## ACTION ITEM
Write down each of the records again, exactly and in full.

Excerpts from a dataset
━━━

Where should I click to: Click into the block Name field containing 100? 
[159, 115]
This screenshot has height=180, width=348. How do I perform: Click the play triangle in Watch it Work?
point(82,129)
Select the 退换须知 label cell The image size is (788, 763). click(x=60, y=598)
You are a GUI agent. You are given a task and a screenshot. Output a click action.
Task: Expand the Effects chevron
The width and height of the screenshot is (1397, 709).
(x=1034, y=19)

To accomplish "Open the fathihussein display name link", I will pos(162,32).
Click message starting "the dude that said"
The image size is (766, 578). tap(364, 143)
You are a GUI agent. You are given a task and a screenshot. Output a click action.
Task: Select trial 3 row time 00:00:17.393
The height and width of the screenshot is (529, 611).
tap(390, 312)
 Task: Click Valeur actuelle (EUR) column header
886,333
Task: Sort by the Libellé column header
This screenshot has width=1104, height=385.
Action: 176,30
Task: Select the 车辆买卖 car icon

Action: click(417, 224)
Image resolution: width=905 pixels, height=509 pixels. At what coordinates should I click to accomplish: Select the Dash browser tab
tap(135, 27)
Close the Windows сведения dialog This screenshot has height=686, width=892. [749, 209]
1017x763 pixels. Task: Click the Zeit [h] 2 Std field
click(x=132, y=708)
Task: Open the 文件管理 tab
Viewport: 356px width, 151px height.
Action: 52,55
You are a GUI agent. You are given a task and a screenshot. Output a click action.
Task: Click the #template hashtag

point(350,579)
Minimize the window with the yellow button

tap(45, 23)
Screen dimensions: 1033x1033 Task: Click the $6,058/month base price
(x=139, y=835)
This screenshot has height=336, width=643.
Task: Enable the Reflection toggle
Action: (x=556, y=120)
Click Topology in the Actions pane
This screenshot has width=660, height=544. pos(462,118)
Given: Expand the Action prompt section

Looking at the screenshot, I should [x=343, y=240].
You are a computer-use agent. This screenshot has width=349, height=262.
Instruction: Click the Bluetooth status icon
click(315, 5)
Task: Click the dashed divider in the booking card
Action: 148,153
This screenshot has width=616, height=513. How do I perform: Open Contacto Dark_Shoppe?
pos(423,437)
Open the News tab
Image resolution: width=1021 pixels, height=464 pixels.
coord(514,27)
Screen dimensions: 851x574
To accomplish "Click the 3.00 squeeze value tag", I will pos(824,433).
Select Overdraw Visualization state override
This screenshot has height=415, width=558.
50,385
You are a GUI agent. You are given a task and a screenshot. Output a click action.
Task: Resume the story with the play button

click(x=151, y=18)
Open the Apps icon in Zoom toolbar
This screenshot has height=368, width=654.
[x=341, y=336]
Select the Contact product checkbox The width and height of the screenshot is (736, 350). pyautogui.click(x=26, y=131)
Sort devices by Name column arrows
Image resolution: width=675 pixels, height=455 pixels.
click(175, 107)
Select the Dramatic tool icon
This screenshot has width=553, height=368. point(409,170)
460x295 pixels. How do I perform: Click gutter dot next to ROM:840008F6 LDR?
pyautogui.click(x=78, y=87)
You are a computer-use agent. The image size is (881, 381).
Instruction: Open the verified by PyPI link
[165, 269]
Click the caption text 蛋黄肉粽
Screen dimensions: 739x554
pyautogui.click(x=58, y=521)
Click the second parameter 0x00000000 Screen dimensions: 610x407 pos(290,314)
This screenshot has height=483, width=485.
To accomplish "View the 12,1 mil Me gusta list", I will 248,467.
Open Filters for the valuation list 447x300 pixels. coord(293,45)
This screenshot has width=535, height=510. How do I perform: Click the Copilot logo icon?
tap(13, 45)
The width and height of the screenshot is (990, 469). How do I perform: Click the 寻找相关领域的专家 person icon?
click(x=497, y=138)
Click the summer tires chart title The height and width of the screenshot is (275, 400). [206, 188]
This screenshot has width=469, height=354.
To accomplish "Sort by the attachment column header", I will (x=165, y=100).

━━━

## TASK RESPONSE
Where should I click to: Click into the block Name field containing 100? 
[159, 115]
This screenshot has height=180, width=348. How do I perform: Click the play triangle in Watch it Work?
point(82,129)
Select the 退换须知 label cell The image size is (788, 763). click(x=60, y=598)
You are a GUI agent. You are given a task and a screenshot. Output a click action.
Task: Expand the Effects chevron
The width and height of the screenshot is (1397, 709).
(x=1034, y=19)

To accomplish "Open the fathihussein display name link", I will pos(162,32).
Click message starting "the dude that said"
The image size is (766, 578). tap(364, 143)
You are a GUI agent. You are given a task and a screenshot. Output a click action.
Task: Select trial 3 row time 00:00:17.393
The height and width of the screenshot is (529, 611).
tap(390, 312)
 Task: Click Valeur actuelle (EUR) column header
886,333
Task: Sort by the Libellé column header
This screenshot has width=1104, height=385.
Action: 176,30
Task: Select the 车辆买卖 car icon

Action: click(417, 224)
Image resolution: width=905 pixels, height=509 pixels. At what coordinates should I click to accomplish: Select the Dash browser tab
tap(135, 27)
Close the Windows сведения dialog This screenshot has height=686, width=892. [749, 209]
1017x763 pixels. Task: Click the Zeit [h] 2 Std field
click(x=132, y=708)
Task: Open the 文件管理 tab
Viewport: 356px width, 151px height.
Action: 52,55
You are a GUI agent. You are given a task and a screenshot. Output a click action.
Task: Click the #template hashtag

point(350,579)
Minimize the window with the yellow button

tap(45, 23)
Screen dimensions: 1033x1033 Task: Click the $6,058/month base price
(x=139, y=835)
This screenshot has height=336, width=643.
Task: Enable the Reflection toggle
Action: (x=556, y=120)
Click Topology in the Actions pane
This screenshot has width=660, height=544. pos(462,118)
Given: Expand the Action prompt section

Looking at the screenshot, I should [x=343, y=240].
You are a computer-use agent. This screenshot has width=349, height=262.
Instruction: Click the Bluetooth status icon
click(315, 5)
Task: Click the dashed divider in the booking card
Action: 148,153
This screenshot has width=616, height=513. How do I perform: Open Contacto Dark_Shoppe?
pos(423,437)
Open the News tab
Image resolution: width=1021 pixels, height=464 pixels.
coord(514,27)
Screen dimensions: 851x574
To accomplish "Click the 3.00 squeeze value tag", I will pos(824,433).
Select Overdraw Visualization state override
This screenshot has height=415, width=558.
50,385
You are a GUI agent. You are given a task and a screenshot. Output a click action.
Task: Resume the story with the play button

click(x=151, y=18)
Open the Apps icon in Zoom toolbar
This screenshot has height=368, width=654.
[x=341, y=336]
Select the Contact product checkbox The width and height of the screenshot is (736, 350). pyautogui.click(x=26, y=131)
Sort devices by Name column arrows
Image resolution: width=675 pixels, height=455 pixels.
click(175, 107)
Select the Dramatic tool icon
This screenshot has width=553, height=368. point(409,170)
460x295 pixels. How do I perform: Click gutter dot next to ROM:840008F6 LDR?
pyautogui.click(x=78, y=87)
You are a computer-use agent. The image size is (881, 381).
Instruction: Open the verified by PyPI link
[165, 269]
Click the caption text 蛋黄肉粽
Screen dimensions: 739x554
pyautogui.click(x=58, y=521)
Click the second parameter 0x00000000 Screen dimensions: 610x407 pos(290,314)
This screenshot has height=483, width=485.
To accomplish "View the 12,1 mil Me gusta list", I will 248,467.
Open Filters for the valuation list 447x300 pixels. coord(293,45)
This screenshot has width=535, height=510. How do I perform: Click the Copilot logo icon?
tap(13, 45)
The width and height of the screenshot is (990, 469). How do I perform: Click the 寻找相关领域的专家 person icon?
click(x=497, y=138)
Click the summer tires chart title The height and width of the screenshot is (275, 400). [206, 188]
This screenshot has width=469, height=354.
To accomplish "Sort by the attachment column header", I will (x=165, y=100).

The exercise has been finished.